In our finding, increase of cases fatality rate of females compared to males, similar result of previous studies in Banaskantha District, Gujarat and India [26, 27].This attributed to low vaccination coverage in previous among female in Yemen.

In addition, the findings showed varied incident rate and CFR of different districts, for example, the AR Sahar district 143/100,000 and Al Dhaher district 3/100,000. This attributed to, the conflict has led to major movement of population from district to others especially in border district of sada'a governorate. According to WHO risk assessment, respiratory diphtheria is fatal in 5–10% of cases, with a higher mortality rate in young children [28]. Furthermore, the overall of CFR among cases was 6.4%, this similar with study from India and slightly higher than reported in previous study in Yemen [27, 29].
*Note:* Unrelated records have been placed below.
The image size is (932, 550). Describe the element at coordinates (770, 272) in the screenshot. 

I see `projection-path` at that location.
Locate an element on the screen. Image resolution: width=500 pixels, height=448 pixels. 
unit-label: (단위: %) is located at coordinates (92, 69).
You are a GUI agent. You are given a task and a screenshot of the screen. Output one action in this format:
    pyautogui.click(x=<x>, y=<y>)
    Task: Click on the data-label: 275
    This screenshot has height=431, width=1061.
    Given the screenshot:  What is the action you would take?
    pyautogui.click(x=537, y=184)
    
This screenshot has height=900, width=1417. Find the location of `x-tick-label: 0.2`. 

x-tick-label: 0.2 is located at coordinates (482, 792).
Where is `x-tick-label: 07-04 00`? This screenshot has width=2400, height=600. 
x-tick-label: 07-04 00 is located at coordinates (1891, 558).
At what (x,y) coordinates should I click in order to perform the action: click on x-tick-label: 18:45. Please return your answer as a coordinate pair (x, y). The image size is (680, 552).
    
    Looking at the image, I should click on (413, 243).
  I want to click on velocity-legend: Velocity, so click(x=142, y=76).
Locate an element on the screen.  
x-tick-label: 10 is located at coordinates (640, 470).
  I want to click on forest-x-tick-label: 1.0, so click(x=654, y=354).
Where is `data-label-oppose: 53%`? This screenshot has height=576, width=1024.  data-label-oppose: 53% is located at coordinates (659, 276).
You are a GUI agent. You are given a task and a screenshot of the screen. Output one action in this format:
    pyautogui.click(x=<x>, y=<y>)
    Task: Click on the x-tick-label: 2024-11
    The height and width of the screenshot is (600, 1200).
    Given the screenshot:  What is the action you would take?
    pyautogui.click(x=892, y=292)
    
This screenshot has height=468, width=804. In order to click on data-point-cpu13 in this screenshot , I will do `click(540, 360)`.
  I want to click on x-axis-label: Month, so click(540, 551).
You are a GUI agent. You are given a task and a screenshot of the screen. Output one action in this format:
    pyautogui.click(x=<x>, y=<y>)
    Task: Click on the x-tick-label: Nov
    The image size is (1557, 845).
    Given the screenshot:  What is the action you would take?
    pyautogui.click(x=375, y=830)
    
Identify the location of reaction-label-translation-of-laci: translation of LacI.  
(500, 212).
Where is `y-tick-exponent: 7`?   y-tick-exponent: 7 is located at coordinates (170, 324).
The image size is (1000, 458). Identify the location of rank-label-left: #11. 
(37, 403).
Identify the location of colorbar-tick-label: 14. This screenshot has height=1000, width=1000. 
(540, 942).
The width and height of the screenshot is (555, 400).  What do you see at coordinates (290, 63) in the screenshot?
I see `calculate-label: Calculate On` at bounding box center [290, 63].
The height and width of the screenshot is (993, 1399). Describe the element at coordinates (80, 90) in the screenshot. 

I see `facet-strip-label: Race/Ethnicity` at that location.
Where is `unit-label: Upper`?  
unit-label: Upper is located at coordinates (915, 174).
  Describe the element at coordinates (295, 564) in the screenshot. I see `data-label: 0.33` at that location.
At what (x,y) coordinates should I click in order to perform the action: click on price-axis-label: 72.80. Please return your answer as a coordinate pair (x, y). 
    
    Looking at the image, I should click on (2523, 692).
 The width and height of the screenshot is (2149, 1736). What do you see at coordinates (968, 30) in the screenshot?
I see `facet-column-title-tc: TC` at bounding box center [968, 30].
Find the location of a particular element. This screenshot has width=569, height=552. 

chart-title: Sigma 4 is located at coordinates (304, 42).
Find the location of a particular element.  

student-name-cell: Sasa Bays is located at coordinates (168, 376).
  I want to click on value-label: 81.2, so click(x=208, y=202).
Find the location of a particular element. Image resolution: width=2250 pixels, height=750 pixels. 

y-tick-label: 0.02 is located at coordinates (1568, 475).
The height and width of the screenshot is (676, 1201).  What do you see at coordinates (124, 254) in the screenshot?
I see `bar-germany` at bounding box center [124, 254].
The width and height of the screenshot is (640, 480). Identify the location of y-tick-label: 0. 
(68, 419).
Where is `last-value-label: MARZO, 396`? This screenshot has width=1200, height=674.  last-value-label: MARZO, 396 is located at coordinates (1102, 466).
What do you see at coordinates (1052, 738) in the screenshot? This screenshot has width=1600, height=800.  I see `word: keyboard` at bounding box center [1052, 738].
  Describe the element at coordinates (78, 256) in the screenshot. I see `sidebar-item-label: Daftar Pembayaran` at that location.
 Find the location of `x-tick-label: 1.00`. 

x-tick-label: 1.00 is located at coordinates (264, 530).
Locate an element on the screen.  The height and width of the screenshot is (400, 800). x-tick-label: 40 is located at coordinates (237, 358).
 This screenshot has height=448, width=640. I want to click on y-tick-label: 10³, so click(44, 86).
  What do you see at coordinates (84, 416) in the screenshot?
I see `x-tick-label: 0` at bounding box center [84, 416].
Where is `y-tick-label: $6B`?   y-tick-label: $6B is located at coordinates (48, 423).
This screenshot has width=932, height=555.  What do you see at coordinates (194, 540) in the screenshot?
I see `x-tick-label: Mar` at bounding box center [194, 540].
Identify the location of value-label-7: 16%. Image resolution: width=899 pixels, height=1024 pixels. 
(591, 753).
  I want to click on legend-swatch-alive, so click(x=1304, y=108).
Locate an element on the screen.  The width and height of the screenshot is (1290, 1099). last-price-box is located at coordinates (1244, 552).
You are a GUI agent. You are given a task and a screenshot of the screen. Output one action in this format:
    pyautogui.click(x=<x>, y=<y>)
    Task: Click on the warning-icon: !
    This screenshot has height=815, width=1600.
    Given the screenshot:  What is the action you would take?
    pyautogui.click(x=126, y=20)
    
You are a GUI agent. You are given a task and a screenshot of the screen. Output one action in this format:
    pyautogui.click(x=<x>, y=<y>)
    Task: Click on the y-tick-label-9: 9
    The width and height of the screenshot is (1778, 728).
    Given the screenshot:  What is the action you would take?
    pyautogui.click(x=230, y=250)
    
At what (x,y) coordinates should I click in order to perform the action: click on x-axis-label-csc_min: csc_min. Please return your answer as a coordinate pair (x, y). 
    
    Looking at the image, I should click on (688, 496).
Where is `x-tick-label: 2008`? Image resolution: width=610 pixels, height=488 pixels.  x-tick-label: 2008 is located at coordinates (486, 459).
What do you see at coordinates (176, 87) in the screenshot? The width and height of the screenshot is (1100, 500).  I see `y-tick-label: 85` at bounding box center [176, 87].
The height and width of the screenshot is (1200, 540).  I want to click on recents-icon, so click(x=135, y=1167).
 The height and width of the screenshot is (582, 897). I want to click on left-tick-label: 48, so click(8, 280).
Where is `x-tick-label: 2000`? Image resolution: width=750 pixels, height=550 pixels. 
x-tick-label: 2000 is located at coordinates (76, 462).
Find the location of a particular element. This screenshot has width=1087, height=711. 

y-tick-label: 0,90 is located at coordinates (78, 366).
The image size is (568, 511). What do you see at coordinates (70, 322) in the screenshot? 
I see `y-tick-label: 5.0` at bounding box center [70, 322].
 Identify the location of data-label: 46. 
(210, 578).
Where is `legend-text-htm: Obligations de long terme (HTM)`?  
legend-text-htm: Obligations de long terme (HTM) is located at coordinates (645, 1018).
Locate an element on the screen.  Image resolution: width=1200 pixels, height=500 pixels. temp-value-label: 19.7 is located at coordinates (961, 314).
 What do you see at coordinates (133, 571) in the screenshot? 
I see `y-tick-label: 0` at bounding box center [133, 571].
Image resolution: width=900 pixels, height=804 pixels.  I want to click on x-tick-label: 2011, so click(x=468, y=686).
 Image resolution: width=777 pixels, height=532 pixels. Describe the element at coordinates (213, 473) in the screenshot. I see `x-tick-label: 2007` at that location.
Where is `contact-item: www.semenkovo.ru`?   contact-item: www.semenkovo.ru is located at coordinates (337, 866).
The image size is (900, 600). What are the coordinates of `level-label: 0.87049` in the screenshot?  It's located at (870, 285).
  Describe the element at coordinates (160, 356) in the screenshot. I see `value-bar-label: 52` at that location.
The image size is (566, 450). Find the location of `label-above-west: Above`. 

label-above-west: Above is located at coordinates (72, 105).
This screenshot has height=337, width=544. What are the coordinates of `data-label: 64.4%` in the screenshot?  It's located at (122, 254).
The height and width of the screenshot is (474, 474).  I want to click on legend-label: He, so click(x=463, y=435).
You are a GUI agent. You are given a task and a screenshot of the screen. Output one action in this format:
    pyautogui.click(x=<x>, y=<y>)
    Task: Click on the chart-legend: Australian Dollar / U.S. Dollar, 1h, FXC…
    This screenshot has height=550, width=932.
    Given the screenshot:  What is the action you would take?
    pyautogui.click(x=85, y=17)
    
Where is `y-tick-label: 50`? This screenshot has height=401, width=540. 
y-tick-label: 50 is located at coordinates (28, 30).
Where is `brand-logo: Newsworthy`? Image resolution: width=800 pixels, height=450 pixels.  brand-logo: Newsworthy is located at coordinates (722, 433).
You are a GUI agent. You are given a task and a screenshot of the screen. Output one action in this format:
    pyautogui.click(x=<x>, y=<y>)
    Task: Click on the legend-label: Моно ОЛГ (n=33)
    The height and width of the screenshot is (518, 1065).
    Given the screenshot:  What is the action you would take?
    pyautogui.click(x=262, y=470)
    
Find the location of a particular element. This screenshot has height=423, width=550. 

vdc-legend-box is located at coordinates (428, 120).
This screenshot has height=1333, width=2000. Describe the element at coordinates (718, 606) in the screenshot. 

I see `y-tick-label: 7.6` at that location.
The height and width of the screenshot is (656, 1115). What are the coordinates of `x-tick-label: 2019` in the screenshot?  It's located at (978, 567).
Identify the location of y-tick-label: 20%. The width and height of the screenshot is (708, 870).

In conclusion, the majority of patients were from Sahar district. The outbreak in this area could be due to the existence of pockets of low immunization coverage. Children under five years were more affected with higher fatality among ≤ 15 years. Strengthen outreach immunization coverage and introduce booster vaccination against diphtheria in whole governorate especially in difficult access district. Furthermore, increase public health awareness toward diphtheria disease to control and prevent more cases. Strengthen the surveillance for early detection, immediate response and providing antitoxin in difficult access areas are recommended.

The limitations of this study were the quality of data and under reported cases as well as the data collector have depended on patients or relatives to recall information regarding the vaccination status, which has a high probability of recall bias.